I ran the race fasted, and I didn’t eat until 23 hours after finishing. By the time I had breakfast the next morning, the total fast was about 36 hours.

After the race, I took an electric rental car and drove to Lyon for business meetings, with mandatory charging stops along the way—one of those modern travel sequences that forces you to slow down whether you want to or not.

The travel + wellness thread

This race was a checkpoint in a longer experiment: can I train and perform consistently while traveling for work, without needing a complicated “perfect day” routine?

Fasted running has become normal for me, not dramatic. The bigger challenge isn’t willpower—it’s building a system that holds up through hotels, airports, client dinners, and unpredictable schedules.

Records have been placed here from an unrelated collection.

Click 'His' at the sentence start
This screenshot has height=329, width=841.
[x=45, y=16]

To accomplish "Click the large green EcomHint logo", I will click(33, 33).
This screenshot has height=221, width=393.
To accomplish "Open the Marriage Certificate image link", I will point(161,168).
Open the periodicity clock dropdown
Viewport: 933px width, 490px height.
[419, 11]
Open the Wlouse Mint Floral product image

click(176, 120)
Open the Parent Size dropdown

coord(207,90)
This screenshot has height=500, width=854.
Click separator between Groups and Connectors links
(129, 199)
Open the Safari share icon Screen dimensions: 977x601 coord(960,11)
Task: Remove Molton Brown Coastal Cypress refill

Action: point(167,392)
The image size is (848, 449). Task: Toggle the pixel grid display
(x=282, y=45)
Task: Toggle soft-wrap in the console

The half marathon was proof that the base is real. It also showed me what needs refinement if I want to level up—especially with my bigger target still ahead: a fasted marathon under 3:30.

The moment that surprised me

Somewhere during that France business trip, I had a very practical realization: my suit was suddenly way too large. Not “a little loose.” Too big in a way that makes you grateful you own a belt.

That was one of those signals you can’t argue with. Scales fluctuate. Photos lie. But a suit that used to fit well and now doesn’t? That’s a real-world data point.

What changed after the race

After Colmar, I reduced mileage and kept fasting, but I changed the timing of meals to avoid locking into a single rhythm. I also shifted more of my training toward bodyweight workouts and resistance training to support muscle retention and strength.

The goal wasn’t just to be lighter. The goal was to improve body composition—replacing fat with muscle—while keeping performance moving in the right direction.

What I learned

Missing 1:30 wasn’t failure. It was feedback.

This week gave me two kinds of proof:

  • performance proof (I can race fasted at a strong pace), and
  • lifestyle proof (something is changing enough that my clothes are noticing before my brain fully catches up).

It also reminded me that training isn’t just running volume. It’s structure. It’s recovery. It’s strength. And it’s being willing to adjust the plan instead of clinging to it.

Next week’s tiny focus

Keep the engine, build the frame: one short resistance session this week that you treat as non-negotiable—like brushing your teeth.